Several further invasions of Egypt were unsuccessful, but the Fatimids well and truly consolidated their hold over everything to the west. A new capital, Al-Mahdiyya (modern Mahdia, Tunisia), was built in 921. By the time of al-Mahdī's death in 934, Fatimid rule stretched from the Atlantic nearly to the Nile and from the Sahara to southern Italy. 

934 – 946 Abū'l-Qāsim al-Qā`im bi Amr Allāh Muḥammad al-Fātimī, Second Fatimid Caliph. Probably son of his predeccessor, he led the army against Egypt in 914 and 919-921 and was well-prepared for rule when his father died in 934. He dispatched yet another expedition to Egypt almost immediately. Reaching the Nile, the Fatimid forces induced the Abbasid navy to revolt. Success seemed certain when a talented Abbasid general, al-Ikhshid, appeared and drove the Fatimids out of Egypt. The general subsequently took power as an independent ruler, so while the Fatimid invasion had failed to seize Egypt, they had inadvertantly succeeded in destroying Abbasid power on the banks of the Nile.

In 943, the Fatimids' external ambitions were interrupted - a Kharijite Berber, the Man on the Donkey, launched an all-out revolt against Fatimid rule in North Africa. Qayrawan, the original base of Fatimid power and Raqqada, the old Aghlabid capital, were lost and Al-Mahdiyya beseiged. The conflict slowly turned in the Fatimids' favour, but was still on-going when Al-Qā`im died in 946.

947 – 953 Abū Ṭāhir al-Manṣur Ismā`īl al-Fātimī, Third Fatimid Caliph. From 943, he led the long war against the Man on the Donkey for the survival of the Fatimid Caliphate.

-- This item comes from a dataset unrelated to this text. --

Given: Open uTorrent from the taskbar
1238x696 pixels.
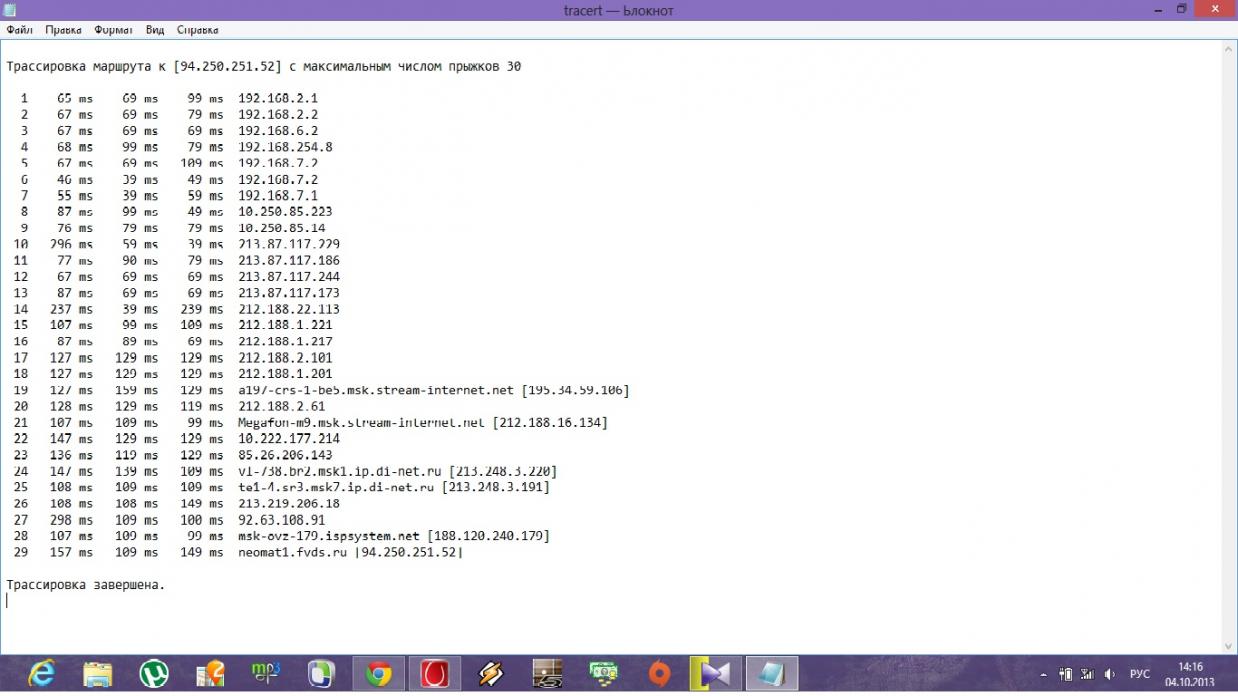Looking at the screenshot, I should [x=154, y=674].

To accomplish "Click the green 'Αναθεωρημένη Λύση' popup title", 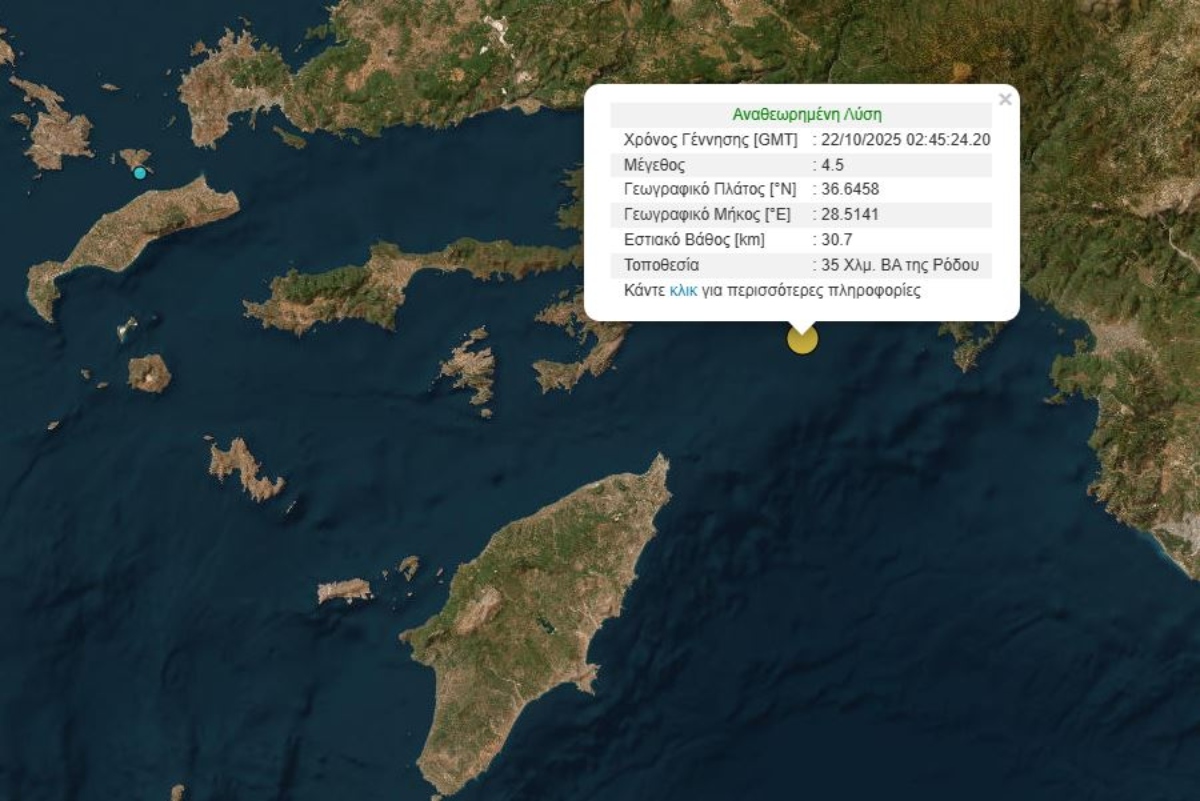I will (x=800, y=114).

So deep was the peril that he refused to assume the title of Caliph until the war was over, at which time he took the throne name Al-Manṣur, "the Victor." The rest of his reign was a slow process of reconsolidation, capped by the foundation of a new capital, al-Mansuriyya (near Kairouan, Tunisia). At his death in 953, the Fatimid Caliphate was safe once more - and ready to grow further.